Sydney, March 3, 2026, 17:42 AEDT — Market closed.
- CSL ended down 1.4% at A$145.24, in a broad ASX selloff
- A fresh ASX filing showed the group kept buying back stock
- Focus shifts to the buyback pace and CSL’s March 10 ex-dividend date
CSL Ltd (CSL.AX) slid 1.4% on Tuesday to end at A$145.24, after trading between A$144.77 and A$147.03, as the broader S&P/ASX 200 index fell 1.3%. 1
The biotechnology company lodged an “Update – Notification of buy-back” with the exchange at 8:20 a.m., adding another data point for investors tracking its on-market repurchases. 2
TipRanks, summarising the ASX notice, said CSL had repurchased 3,852,598 shares before the latest trading day and bought back a further 61,069 shares on the previous day. The buy-back was first notified in August 2025, it said. 3
Why it matters now is simple: CSL is a heavyweight in Australian portfolios, and buybacks are one of the few moving parts the company updates the market on day-by-day. They can cushion the share count even when sentiment is thin.
MarketIndex’s description of the announcement said CSL intends to buy back up to US$750 million of its ordinary shares under the on-market program. 4
Even so, Tuesday’s drop left the stock hugging the bottom end of its 52-week range, with the low at A$144.61 versus a high of A$275.79, a reminder that capital returns have not stopped the longer slide. 5
For traders, the immediate tell will be whether the stock holds above that recent floor if the index keeps leaking lower. CSL has tended to trade like a defensive name at times, but it still gets sold when funds need cash.
The risk is that a broader risk-off move swamps the buyback tape. If liquidity dries up or selling accelerates, daily repurchases can look small against index-driven flows, and the stock can still grind lower.
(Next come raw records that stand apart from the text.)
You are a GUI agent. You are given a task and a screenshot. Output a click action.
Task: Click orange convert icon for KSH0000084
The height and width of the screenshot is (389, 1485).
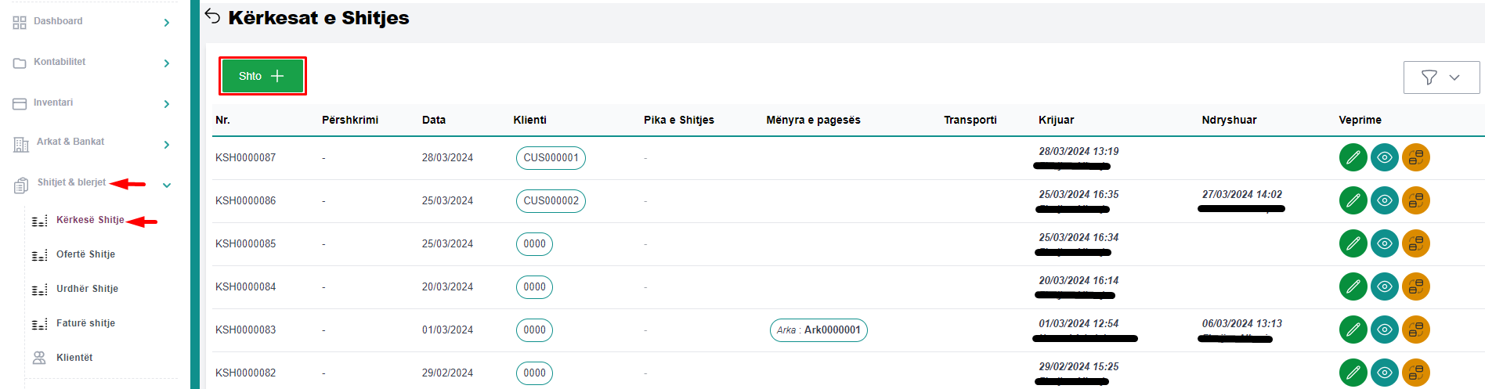coord(1415,286)
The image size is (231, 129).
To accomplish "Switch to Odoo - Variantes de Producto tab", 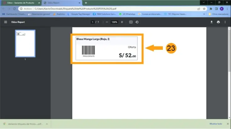I will pyautogui.click(x=21, y=3).
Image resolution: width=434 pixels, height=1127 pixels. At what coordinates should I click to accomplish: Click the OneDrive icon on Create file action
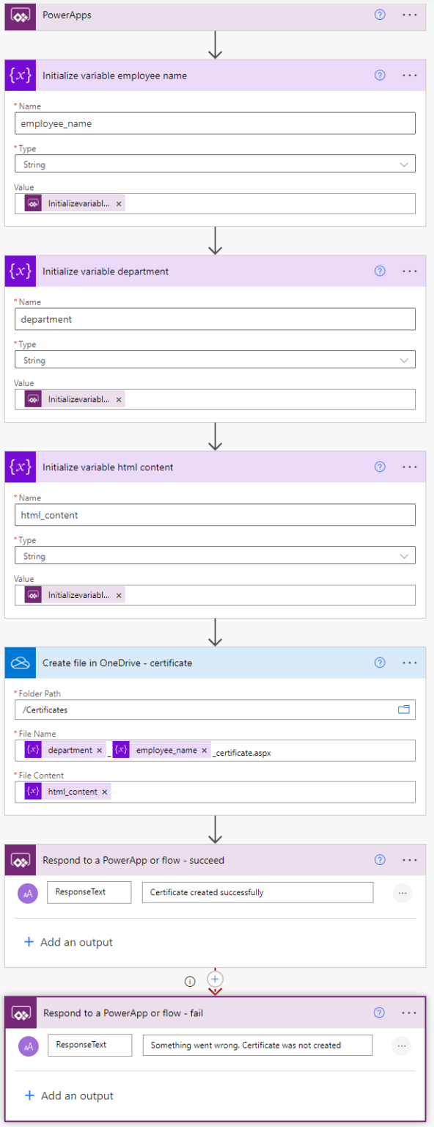[19, 662]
Investors also have the dividend calendar in view. CSL’s next ex-dividend date is March 10, according to Intelligent Investor, which can pull forward positioning — and sometimes volatility — in the days before the stock goes ex-dividend. 6
Next up is Wednesday’s session, with the market watching whether CSL stabilises after Tuesday’s slide and whether further buy-back notices show the company keeping pace as price action turns choppier.